Odds and Ends 4.20

I made dinner and cleaned up the kitchen.
Then I stepped out back to take a break.
I made rainy day red beans and rice and

Cajun baked chicken thighs that my love
loves and a few breasts. The late afternoon
nap was not for me.

The rain falls slowly but continuously on
the metal patio roof behind me playing a
disjointed tempo all of its own drowning

out any other chords of rain. No wind
really and it is getting dark. I can hardly
see my steno pad. I am not sure what I

expected the Saturday after Thanksgiving
to be like, but this wasn’t it. The light over
the kitchen sink is on. Nap must be over.

Someone just closed the kitchen blinds.
I am sitting here in the dark, but I give
thanks to God for another day of life.

A moment of joy on this dreary dark day
comes to mind as I give thanks that it may
be too dark to see but I walk in God’s light.

A Candle of Faith

I can’t be having the thoughts I’m having.
The thoughts of past abuse never go
completely away.
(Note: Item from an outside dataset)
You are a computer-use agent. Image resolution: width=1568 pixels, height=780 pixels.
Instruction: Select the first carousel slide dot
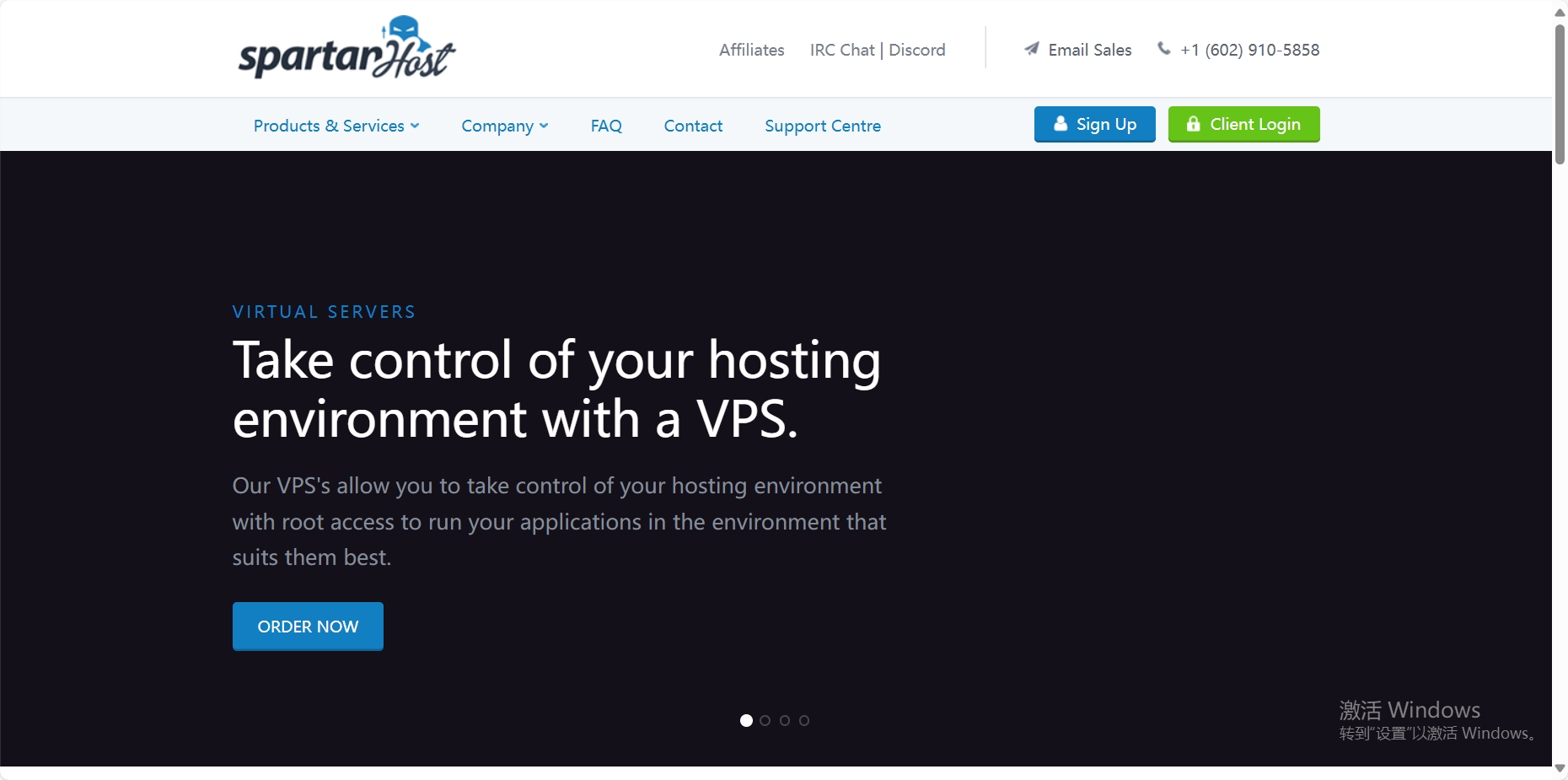tap(746, 720)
I understand that.

Those thoughts spawn other thoughts.
And before I know it, I’m back in a place
I don’t want to be.

Pain and pleasure converge once again
and I’m in touch with the confusion of
the eight-year-old that was me.

It is Satan’s fuel fanning the fires of past
abuse freezing my thoughts for today.
Fiery arrows aimed at the heart to destroy

whatever is true. The breath of an angel is
all it takes to quench this Hell fire and
bring me back into God’s grace and truth.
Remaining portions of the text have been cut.